A cura di Giuseppe Monno

Giovanni 10,30
“Io e il Padre siamo uno.”
La parola chiave è “hen” (“uno”), che è neutro, non maschile. Se Gesù avesse detto “heis” (“uno”), al maschile, avrebbe significato “una sola persona”. Invece utilizza il neutro “hen”, che significa unità di essenza o natura, non di persona.
Quindi Gesù non dice: “Io e il Padre siamo la stessa persona”, ma: “Io e il Padre siamo una sola cosa, una sola realtà divina”.
I giudei capiscono perfettamente che Gesù sta rivendicando “uguaglianza” con Dio, e per questo vogliono lapidarlo:
“Non ti lapidiamo per una buona opera, ma per bestemmia: perché tu, che sei uomo, ti fai Dio.” (v. 33)
Questo versetto è la chiave interpretativa: gli ascoltatori capiscono che Gesù ha appena affermato la propria divinità, non semplicemente una comunione morale o spirituale col Padre.

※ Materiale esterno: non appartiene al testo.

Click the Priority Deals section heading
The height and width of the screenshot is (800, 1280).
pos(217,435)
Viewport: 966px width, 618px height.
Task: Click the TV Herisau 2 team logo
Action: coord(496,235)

Giovanni 10,30 non va inteso come unione d’intenti, ma come affermazione ontologica: Gesù possiede la stessa natura divina del Padre.
Anche in Giovanni 5,18 leggiamo che i giudei cercavano di uccidere Gesù perché si faceva uguale a Dio.
Inoltre, nel Getsemani, Gesù prega il Padre perché i discepoli “siano uno come noi siamo uno” (Giovanni 17,11.21), unità del Padre e del Figlio come modello di unità ecclesiale.